Keep enumerations and bold the MUST/SHOULD keywords.
`;

async function compressPolicy(policyText) {
  const resp = await client.chat.completions.create({
    model: "gpt-5.6-terra",
    messages: [
      { role: "system", content: "You are a precision editor." },
      { role: "user", content: compressInstruction + "\n\n" + policyText }
    ],
    temperature: 0.1
  });
  return resp.choices[0].message.content;
}

Streaming and Partial Rendering

Use streaming to reduce perceived latency and to start rendering answers early. Sol supports clean streaming of partial tokens, enabling UI scaffolding like expandable sections and progress indicators.

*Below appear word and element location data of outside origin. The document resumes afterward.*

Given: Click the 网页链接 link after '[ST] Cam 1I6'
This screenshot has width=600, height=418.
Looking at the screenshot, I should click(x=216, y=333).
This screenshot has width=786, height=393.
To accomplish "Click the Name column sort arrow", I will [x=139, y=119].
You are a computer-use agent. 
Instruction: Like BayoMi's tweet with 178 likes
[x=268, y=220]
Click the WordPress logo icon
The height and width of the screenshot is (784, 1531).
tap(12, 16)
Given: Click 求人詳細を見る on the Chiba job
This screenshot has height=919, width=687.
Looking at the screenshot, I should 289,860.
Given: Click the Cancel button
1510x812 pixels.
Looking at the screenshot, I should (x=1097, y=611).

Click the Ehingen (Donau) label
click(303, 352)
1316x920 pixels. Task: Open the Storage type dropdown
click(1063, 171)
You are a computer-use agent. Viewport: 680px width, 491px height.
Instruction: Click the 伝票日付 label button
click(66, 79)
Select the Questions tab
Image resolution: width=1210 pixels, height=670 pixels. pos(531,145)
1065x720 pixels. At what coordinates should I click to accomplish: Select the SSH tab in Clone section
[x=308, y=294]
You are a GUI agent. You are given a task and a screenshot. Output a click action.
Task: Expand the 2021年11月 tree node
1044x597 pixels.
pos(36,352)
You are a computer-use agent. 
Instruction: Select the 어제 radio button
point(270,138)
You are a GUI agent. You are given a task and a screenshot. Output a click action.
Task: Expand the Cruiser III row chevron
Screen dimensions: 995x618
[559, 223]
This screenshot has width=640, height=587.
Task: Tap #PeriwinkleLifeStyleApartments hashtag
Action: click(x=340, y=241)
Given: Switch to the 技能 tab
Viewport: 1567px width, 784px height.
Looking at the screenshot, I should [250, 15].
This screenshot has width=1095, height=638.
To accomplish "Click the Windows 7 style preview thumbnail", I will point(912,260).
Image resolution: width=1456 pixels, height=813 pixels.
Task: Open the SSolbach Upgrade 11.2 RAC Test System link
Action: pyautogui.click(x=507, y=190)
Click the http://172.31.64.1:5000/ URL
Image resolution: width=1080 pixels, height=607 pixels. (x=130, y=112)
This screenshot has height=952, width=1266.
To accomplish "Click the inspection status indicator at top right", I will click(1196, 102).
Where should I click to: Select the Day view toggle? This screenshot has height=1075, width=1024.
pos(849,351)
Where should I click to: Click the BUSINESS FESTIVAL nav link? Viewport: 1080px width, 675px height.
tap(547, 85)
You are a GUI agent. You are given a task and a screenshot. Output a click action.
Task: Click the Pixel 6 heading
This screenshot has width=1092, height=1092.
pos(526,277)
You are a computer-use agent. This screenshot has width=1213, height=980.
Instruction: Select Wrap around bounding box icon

// Node.js example with fetch and WHATWG streams (conceptual)
const resp = await fetch("https://api.openai.com/v1/chat/completions", {
  method: "POST",
  headers: { "Authorization": `Bearer ${process.env.OPENAI_API_KEY}`, "Content-Type": "application/json" },
  body: JSON.stringify({
    model: "gpt-5.6-sol",
    messages: [{ role: "user", content: "Outline a migration plan from 5.5 to 5.6." }],
    stream: true
  })
});

const reader = resp.body.getReader();
let buffer = "";
while (true) {
  const { value, done } = await reader.read();
  if (done) break;
  buffer += new TextDecoder().decode(value);
  // Parse SSE chunks and render incrementally
}

Operational Guardrails Checklist

  • Feature flags for model selection and quick rollback.
  • Per-route token limits and truncation strategy.
  • Tool-call validation and sandboxed execution.
  • Rate limiters and circuit breakers per model tier.
  • Detailed audit logs for preview compliance.

Bottom Line

GPT-5.6 Sol’s strongest value is practical: fewer retries, better tool integration, and consistent reasoning checks that reduce operational friction. Terra extends these benefits at a more approachable price point for mainstream production workloads, and Luna delivers the throughput needed for massive fan-out use cases. If you are on GPT-5.5 today, you should start evaluating Sol immediately with shadow traffic and adopt a tiered routing strategy that leverages Terra and Luna to control costs and latency. Confirm availability and governance requirements in your region, wire in cost estimators from day one, and ground decisions in your own A/B harnesses.